According to senior administration officials who requested anonymity to brief reporters about the emerging details, paid family leave and efforts to lower prescription drug pricing are now gone entirely from the package.
Here’s what’s still in the package:
- Universal preschool for all 3-and 4-year-olds funded for at least six years
- Subsidized child care that caps what parents pay at 7% of their income
- A one-year extension of the current enhanced Child Tax Credit
- Expand free school lunch programs and provide $65 per child per month to purchase food during the summer
- Expanded Medicare coverage to include the launch of a $35 billion new hearing aid benefit for seniors
- Extend the current, pandemic-related Affordable Care Act subsidies for four years
- Expanded tax credits for ten years for utility and residential clean energy, including electric vehicles.

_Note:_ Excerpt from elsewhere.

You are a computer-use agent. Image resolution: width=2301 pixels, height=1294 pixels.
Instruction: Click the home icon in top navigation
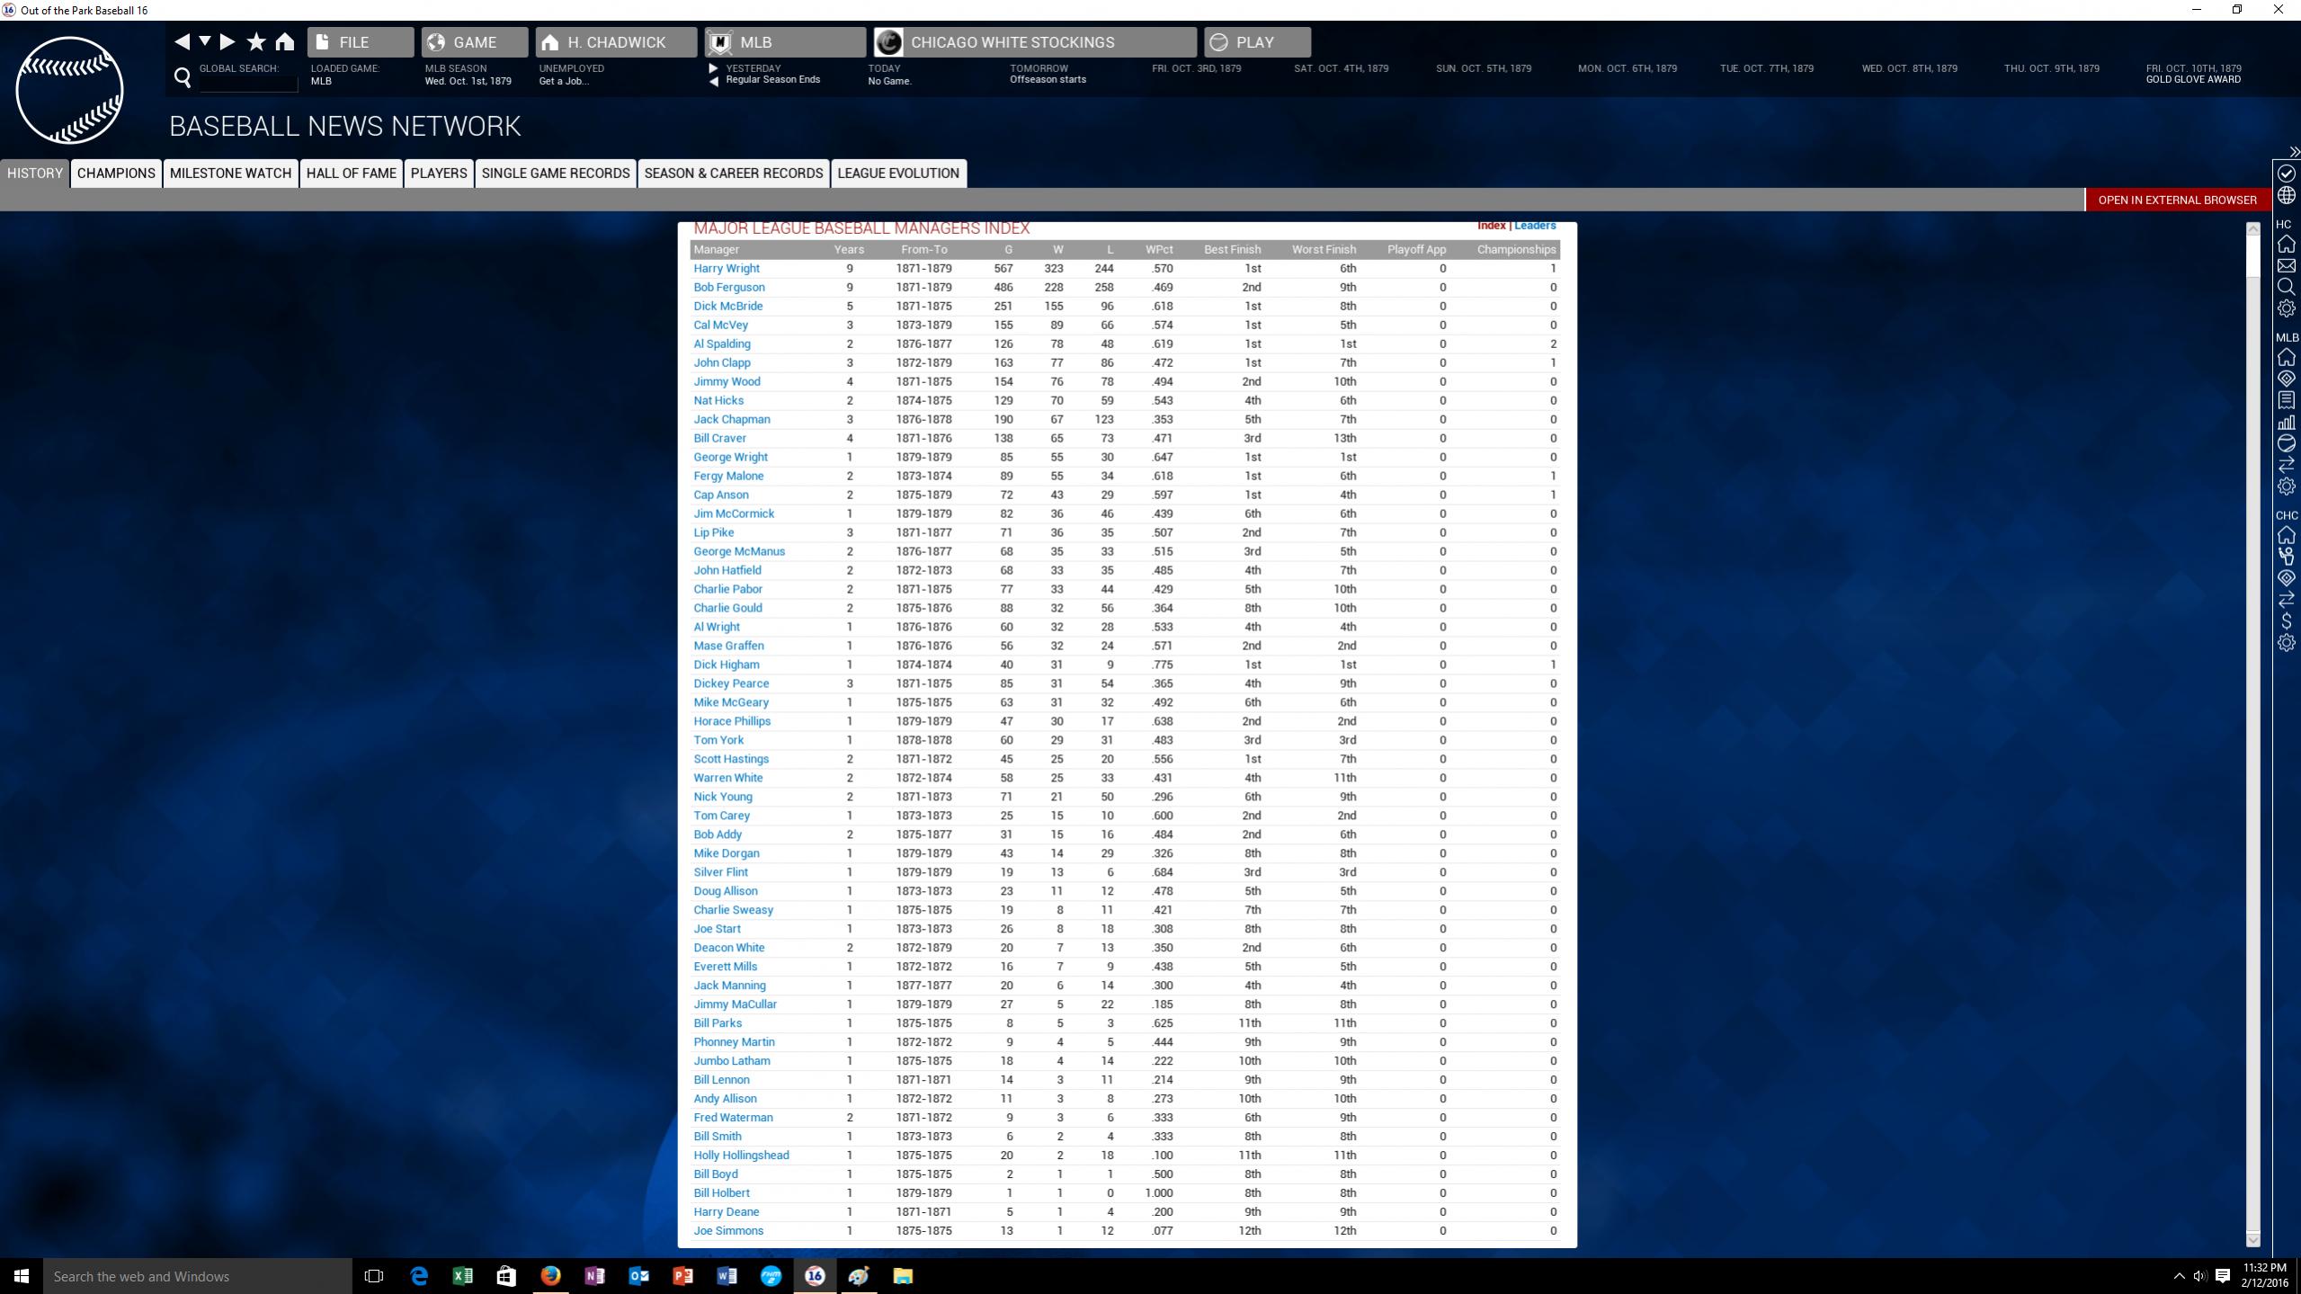(285, 41)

- Increasing access to affordable housing with a plan to build and renovate more than one million affordable homes
- Extend the expanded Earned Income Tax credit for low-wage workers
- Increase Pell Grants and strengthen its access to DREAMERS
- $555 billion to tackle climate change and tax credits for solar panels, electric vehicles, and clean energy production.
- $100 billion to bolster the legal immigration and border processing system.
Biden’s proposal, which he called “fiscally responsible and fully paid for,” would be funded by imposing a new 5% surtax on individual income over $10 million a year. Officials said that that rate would rise another 3% on income above $25 million, keeping with his plans to have no new taxes on those earning less than $400,000 a year.
The plan, if passed, would also institute a new 15% minimum tax on corporate profits and adopt the Treasury Department-brokered 15% minimum global tax. It also includes a 1% surcharge on corporate stock buybacks, which the Biden administration believes “corporate executives too often use to enrich themselves rather than investing workers and growing their businesses.”